Denial of Claims for Refunds. Claims for refunds are time sensitive and it is a difficult if not impossible to win a claim for refund if you are late. But one type of claim for refund appeal that can be successful is in the case when someone was assessed a Trust Fund penalty through the 4180-Interview process and did not raise a defense or who had a taxpayer representative with a conflict of interest (i.e., CPA represented two taxpayers, partner A and partner B, CPA was sleeping with partner A, the two colluded against partner B). There are other such successful cases as well.
The issuance of a lien, or proposed levy or seizure. Be warned: The time to claim an appeal is limited by time. Typically an appeal must be filed 30 days after an Issuance of a Final Notice of Intent to Levy, or Notice of a Federal Tax lien in order to preserve rights to tax court. There are other appeal rights that exist for up to a year afterwards, but those will not trigger rights to tax court if settlement is unsuccessful.

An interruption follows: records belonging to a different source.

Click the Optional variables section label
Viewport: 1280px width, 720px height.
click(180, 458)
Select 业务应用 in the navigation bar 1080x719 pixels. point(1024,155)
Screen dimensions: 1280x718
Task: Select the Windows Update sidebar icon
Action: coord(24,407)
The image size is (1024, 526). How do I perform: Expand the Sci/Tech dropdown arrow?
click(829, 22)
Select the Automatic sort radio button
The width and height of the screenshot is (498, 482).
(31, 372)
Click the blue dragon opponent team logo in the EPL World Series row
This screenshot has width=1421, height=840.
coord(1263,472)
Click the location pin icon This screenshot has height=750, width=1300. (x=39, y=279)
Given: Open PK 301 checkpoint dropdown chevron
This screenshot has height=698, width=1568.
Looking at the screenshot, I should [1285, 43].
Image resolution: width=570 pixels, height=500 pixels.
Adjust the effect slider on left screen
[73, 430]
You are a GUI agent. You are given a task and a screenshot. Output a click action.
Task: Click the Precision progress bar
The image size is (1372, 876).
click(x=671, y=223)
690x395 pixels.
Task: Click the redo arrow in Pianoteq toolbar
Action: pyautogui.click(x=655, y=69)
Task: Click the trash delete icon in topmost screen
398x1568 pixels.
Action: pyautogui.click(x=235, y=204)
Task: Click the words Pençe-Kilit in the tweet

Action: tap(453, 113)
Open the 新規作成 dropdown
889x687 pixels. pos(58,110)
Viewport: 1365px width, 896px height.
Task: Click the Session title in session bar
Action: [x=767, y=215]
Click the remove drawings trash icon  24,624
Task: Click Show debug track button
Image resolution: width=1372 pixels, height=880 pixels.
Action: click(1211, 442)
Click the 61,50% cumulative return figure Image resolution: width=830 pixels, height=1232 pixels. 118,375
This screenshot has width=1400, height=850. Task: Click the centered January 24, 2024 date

The proposed rejection of an installment agreement or offer in compromise. If an offer in compromise is rejected by an offer examiner or an installment agreement rejected by a revenue officer, oftentimes, if we think we have a strong case, we will file an appeal. Note: In order to prevail, we must demonstrate exactly where the IRS employee was wrong, and why our solution is the most reasonable and in the best interest of fair tax administration. For this solid financial statements must be prepared and documented. We do not win appeals simply because we are nice guys, rather quite simply, through hard, diligent, thorough work.
If the case is settled, the taxpayers will sign something called a closing agreement the IRS appeals officer will have prepared. If the taxpayer agrees with the settlement, that ends the case. If the taxpayer does not agree, there is a limited amount of time to file a Petition in tax court. However — and this is really important — if one of the reasons why the Appeals officer ruled against the taxpayer was because he didn’t show up for your appeals hearing, or he presented no alternative, or he was generally uncooperative, the chances of winning a tax court case is very small. Why? Because the tax court judge will rule that the taxpayer did not “exhaust your administrative remedies.”
While IRS appeals is rather informal in process, it is absolutely formal in effect. Therefore, in order for the most optimal resolution of your tax dispute, your case, from start to finish must be treated with the utmost respect — as if you were going to make a case in front of a solemn jury. You must be that intense and deliberate and knowledgeable on the law. Consider, the law allows you to represent yourself at IRS appeals, it also allows yourself to yourself at a criminal trial. Does either either one sounds like a prudent idea when there is a lot on the line?